There is no indication that the ouster of Bharara stems from a disagreement about a particular case or investigation. While the FBI has been conducting a counterintelligence inquiry looking for evidence of contacts between agents of the Russian government and Trump campaign advisers, and a former campaign adviser to Trump has been part of an investigation into possible overseas corruption, there have been no signs that Bharara’s office has been involved in either of those probes or any other inquiries that might touch on the president or people close to him.

On Wednesday, watchdog groups asked Bharara to probe whether Trump has received payments or other benefits from foreign governments through his business interests in violation of the Constitution’s emoluments clause, which prohibits top officials from receiving favors or payments from foreign governments.

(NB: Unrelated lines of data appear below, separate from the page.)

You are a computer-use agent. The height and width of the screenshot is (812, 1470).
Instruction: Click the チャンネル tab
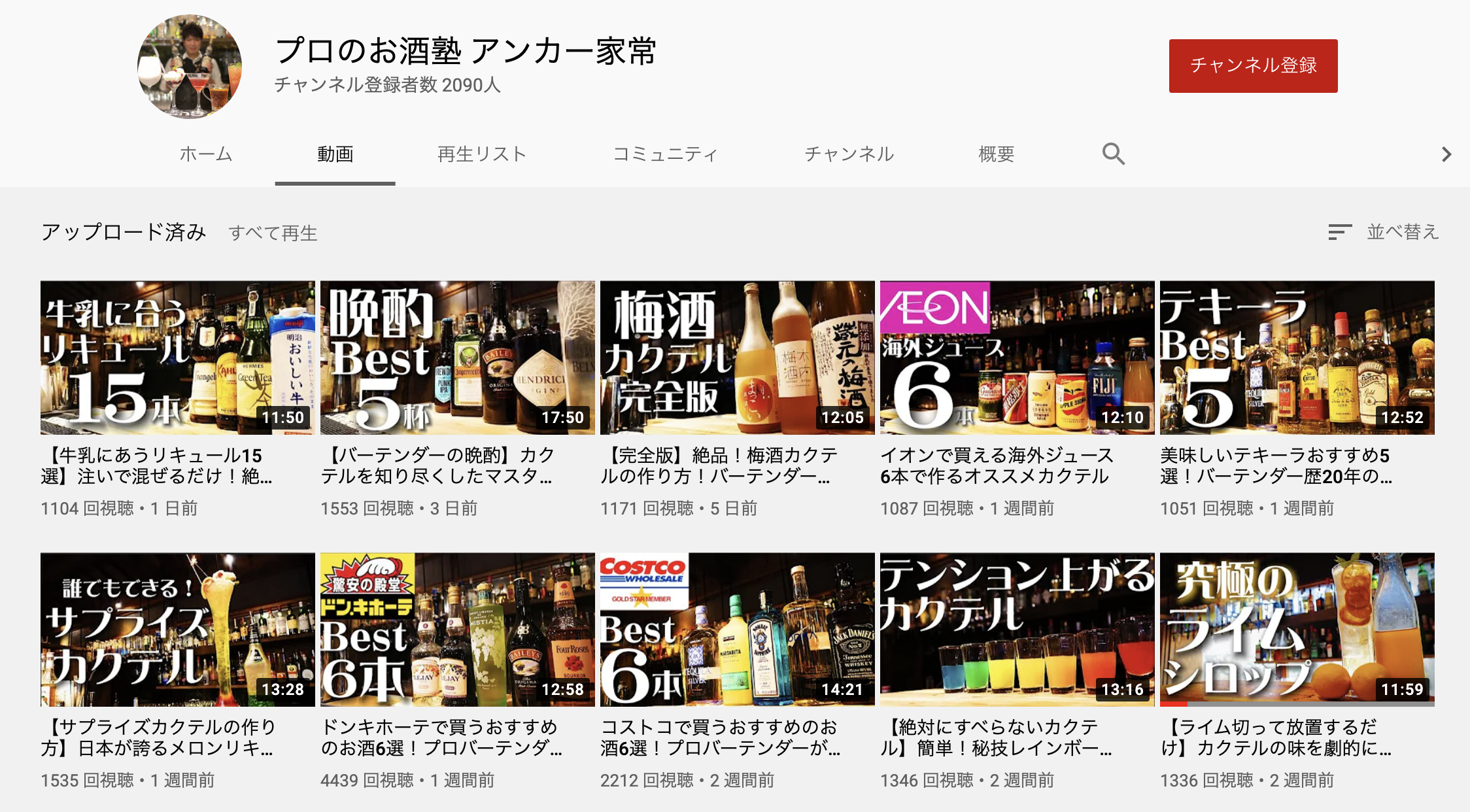coord(849,154)
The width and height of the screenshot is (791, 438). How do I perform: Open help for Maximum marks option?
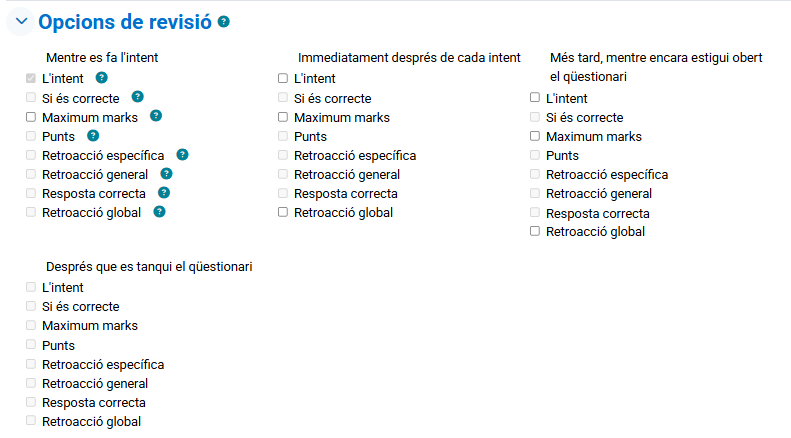point(156,116)
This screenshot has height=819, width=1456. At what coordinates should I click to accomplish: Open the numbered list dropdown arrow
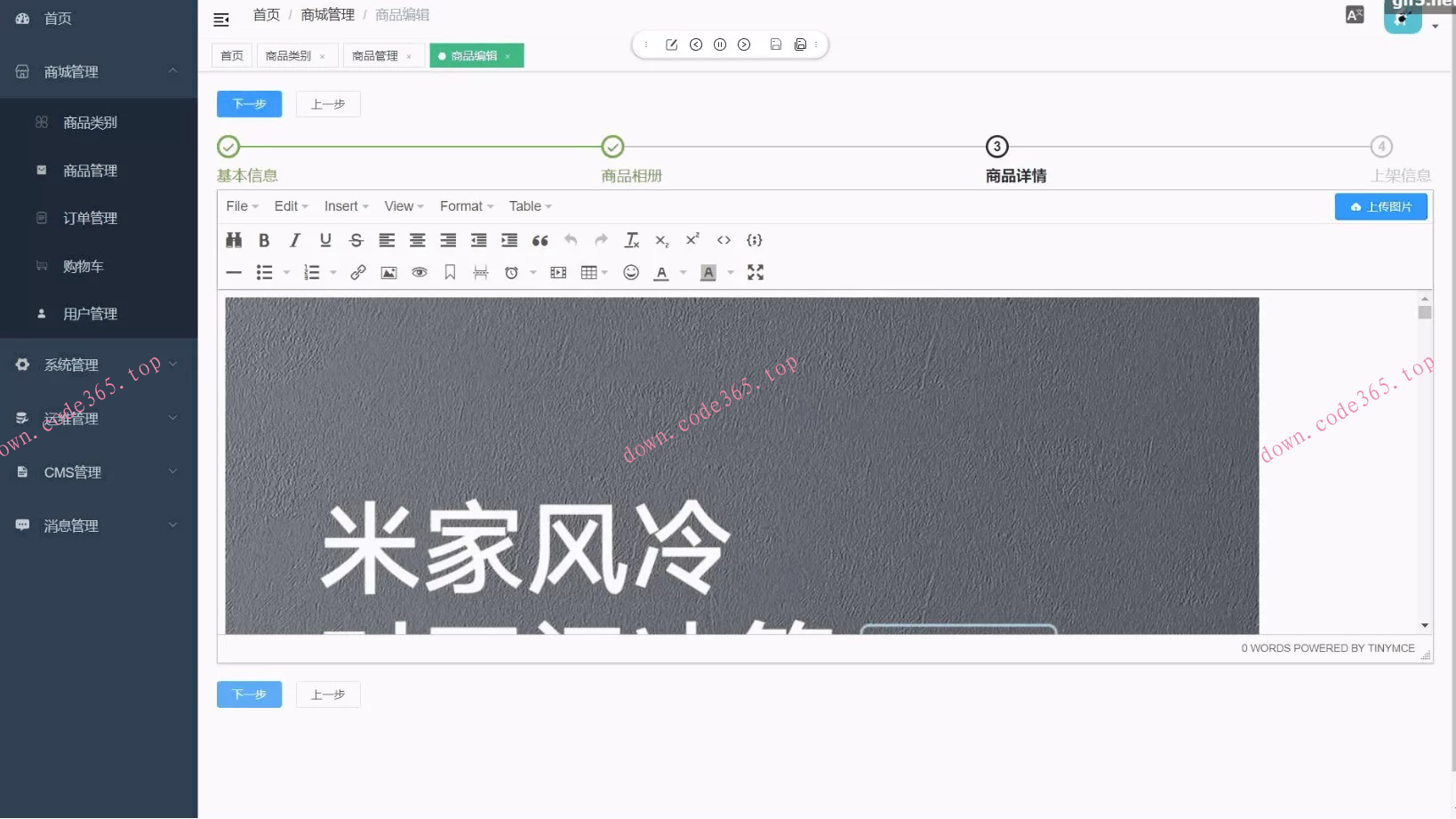pos(333,272)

The president complained on Twitter earlier this month that Obama had ordered wiretapping of Trump Tower during the election season — an accusation that multiple federal law enforcement officials have said is untrue — partly because presidents cannot order the FBI to wiretap Americans, and also because no such surveillance was undertaken. But Bharara was not drawn into that debate, which principally revolved around the Justice Department and FBI headquarters.

Initially after Trump won the presidency, it looked as if Bharara’s position was safe. Trump brought up Bharara’s name in November during a phone conversation with Sen. Charles E. Schumer (D-N.Y.), whom the president-elect was calling to congratulate on becoming the leader of the Senate Democrats, according to people familiar with the matter. In that conversation, Trump said he was thinking of keeping Bharara in his job, these people said. Schumer praised Bharara and Trump then arranged a meeting with Bharara at Trump Tower.

During the conversation, Trump told Bharara to call ­Sessions, his nominee for attorney general, who also asked Bharara to stay, people familiar with the conversation said.

When Bharara was leaving, according to one person, he asked the president-elect what he should tell the reporters in the lobby. Trump told Bharara to tell them he was staying on, this person said.

Bharara told reporters afterward that the president-elect, “presumably because he’s a New Yorker and is aware of the great work that our office has done over the past seven years,” asked to meet with him and discuss whether he would remain in his position.

“We had a good meeting,” Bharara said. “I agreed to stay on.”